What the task asks | The line containing "1568x784 pixels." and every line after it to the end of the records: set those down exactly, without any pictures.

──────────

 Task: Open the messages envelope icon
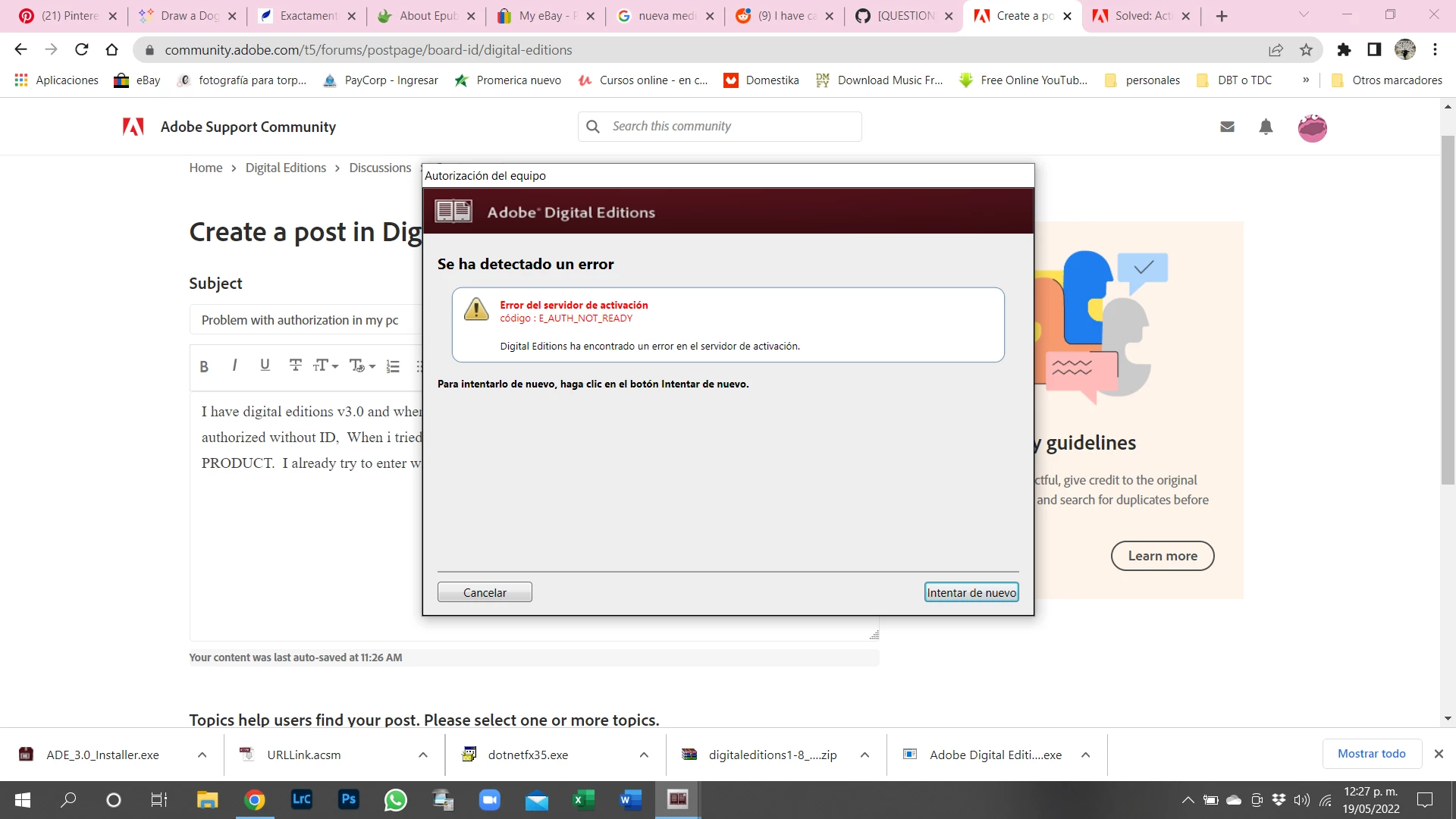[x=1227, y=127]
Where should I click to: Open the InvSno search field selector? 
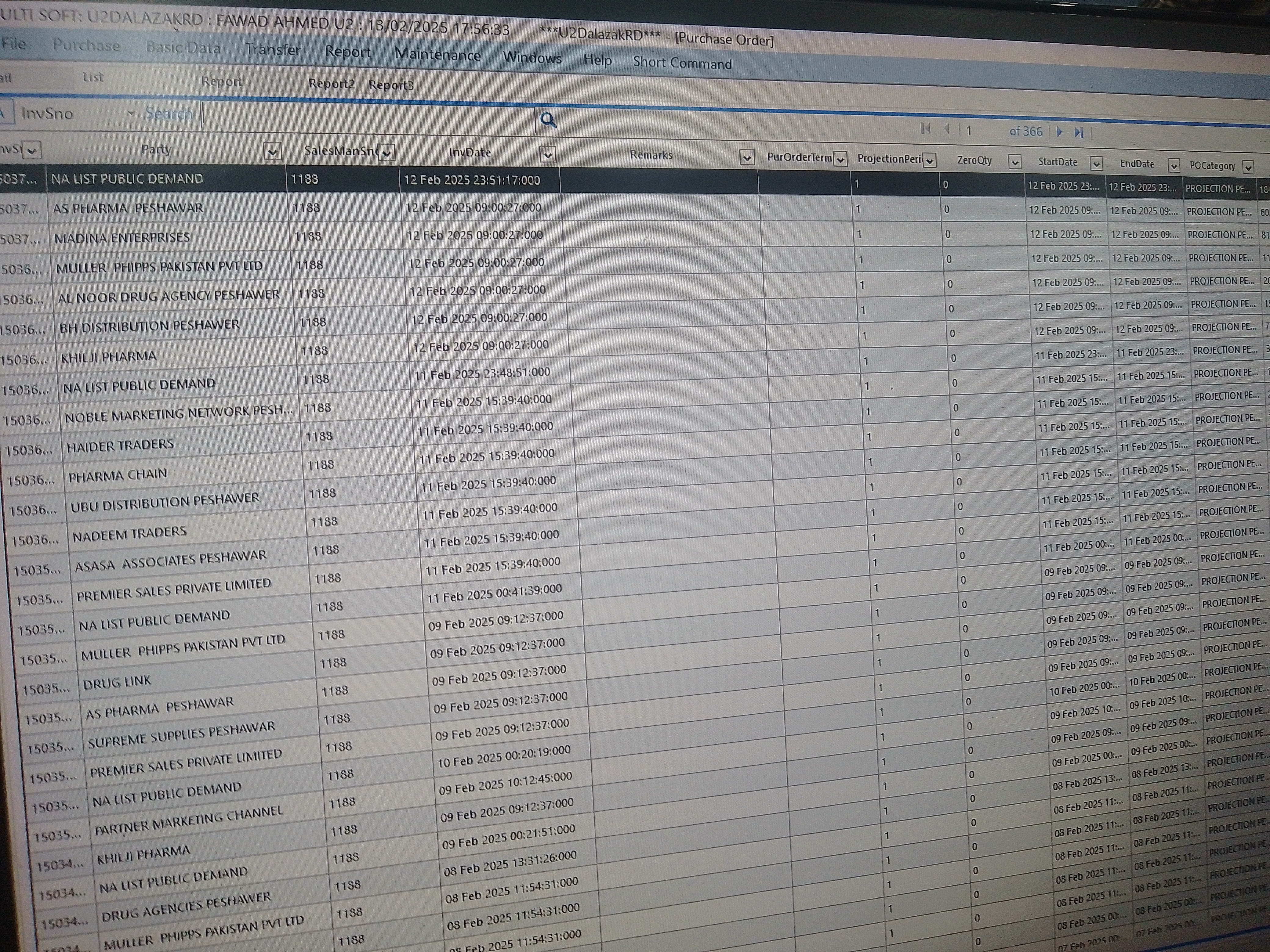(x=132, y=114)
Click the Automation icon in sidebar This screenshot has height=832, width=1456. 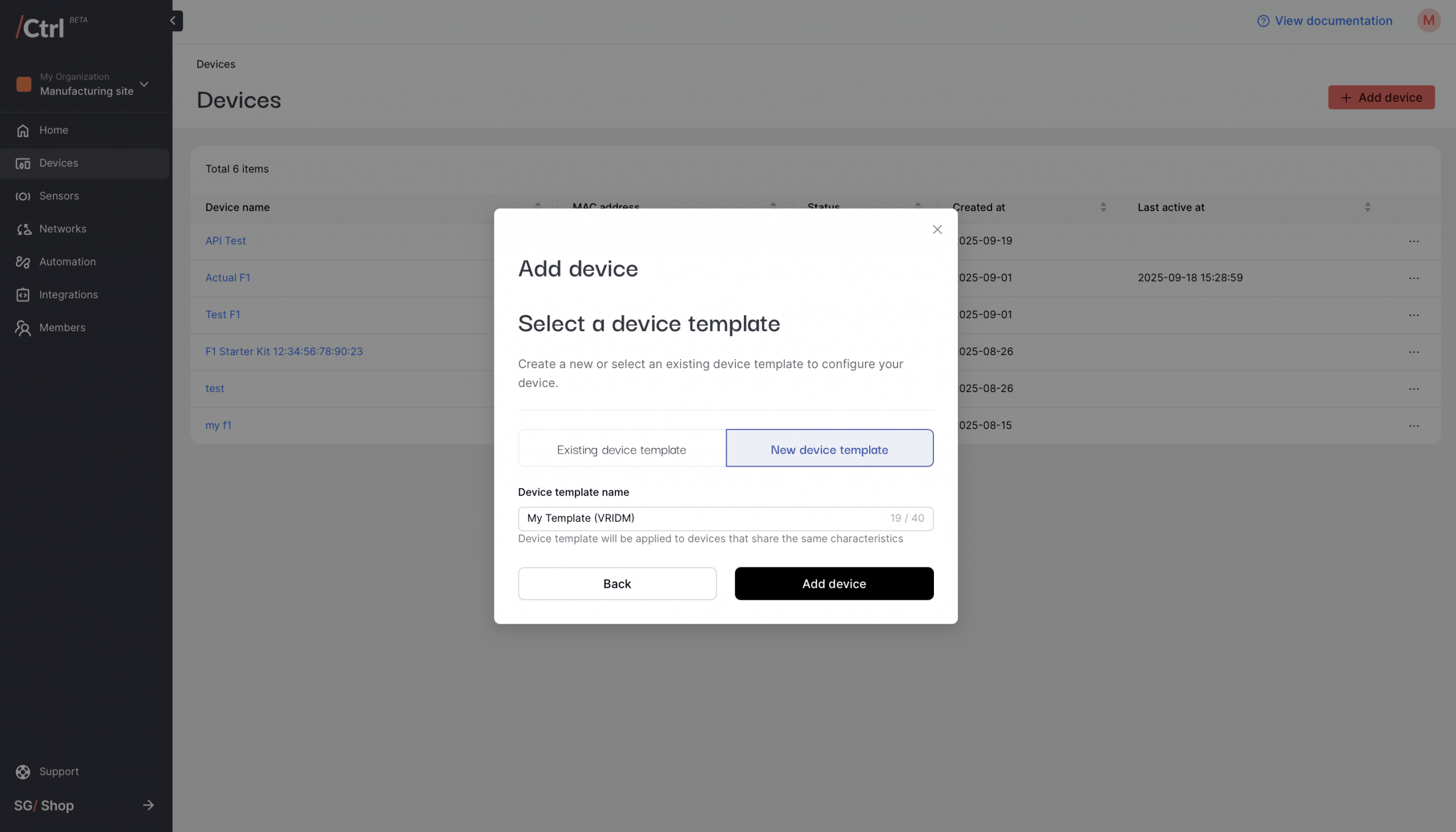(x=23, y=262)
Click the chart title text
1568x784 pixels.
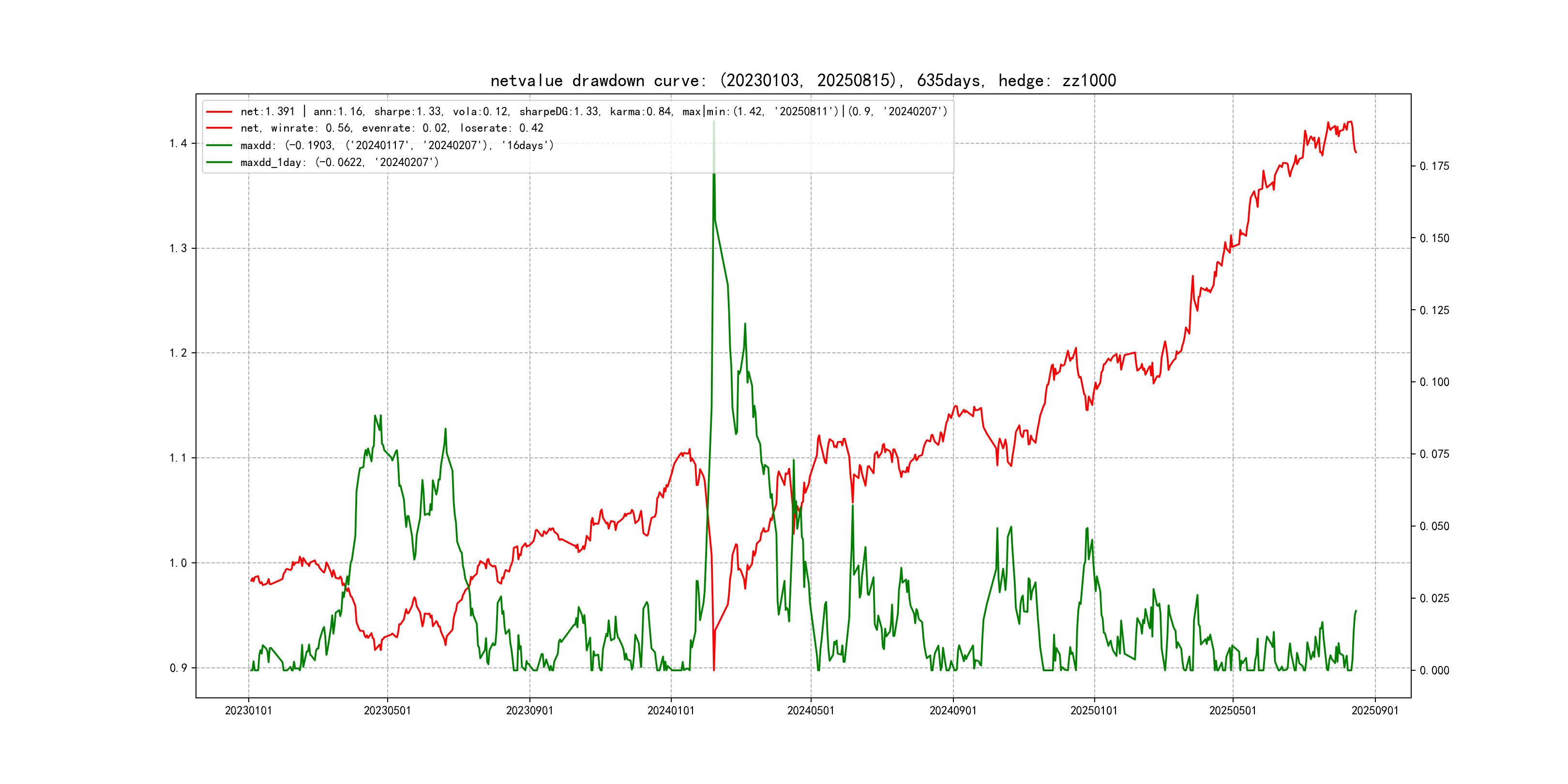803,80
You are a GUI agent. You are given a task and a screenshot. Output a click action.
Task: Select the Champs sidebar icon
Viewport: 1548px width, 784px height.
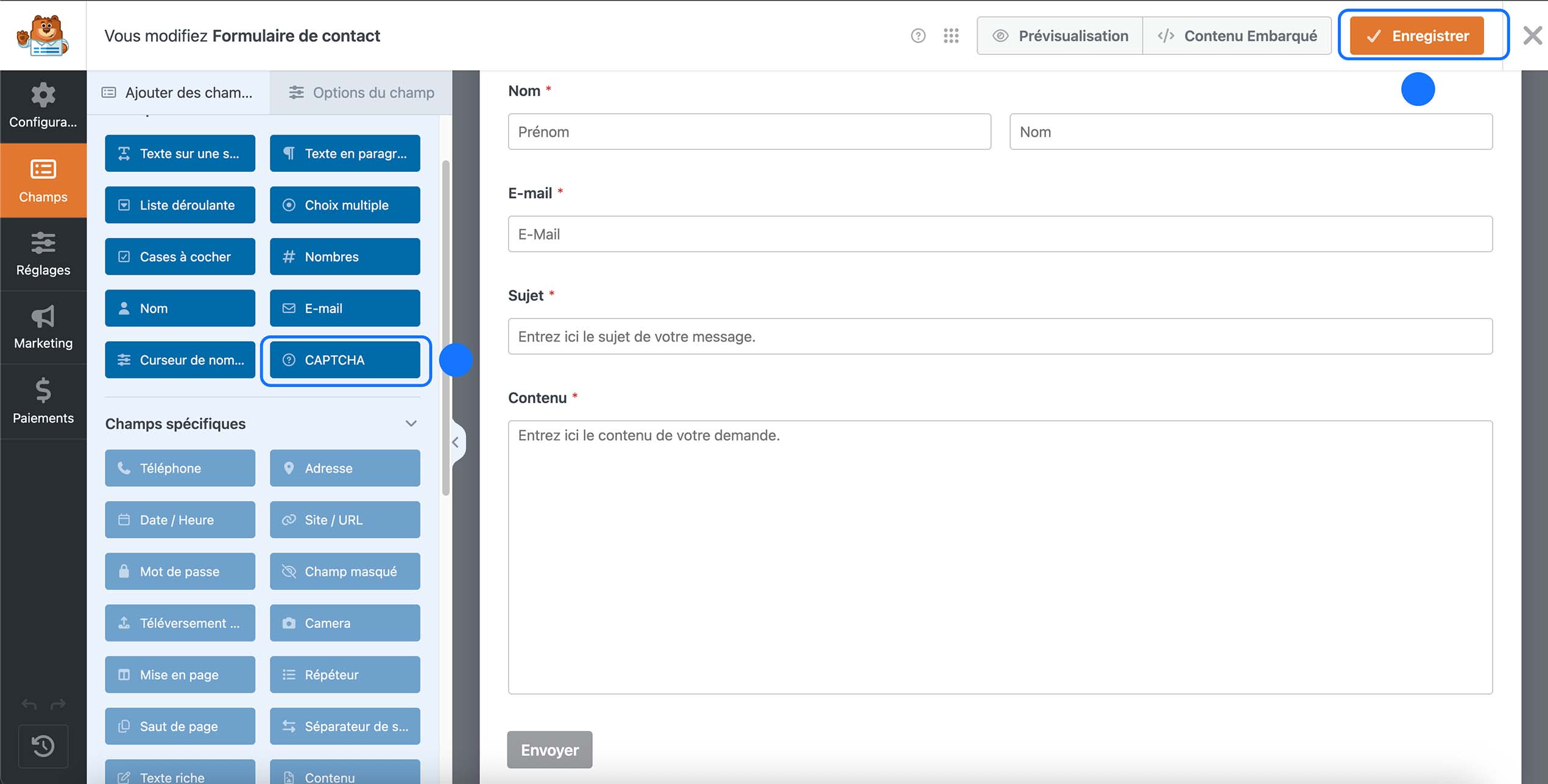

──────────

Answer section |
1568x784 pixels.
803,80
You are a GUI agent. You are given a task and a screenshot. Output a click action.
Task: Select the Champs sidebar icon
Viewport: 1548px width, 784px height.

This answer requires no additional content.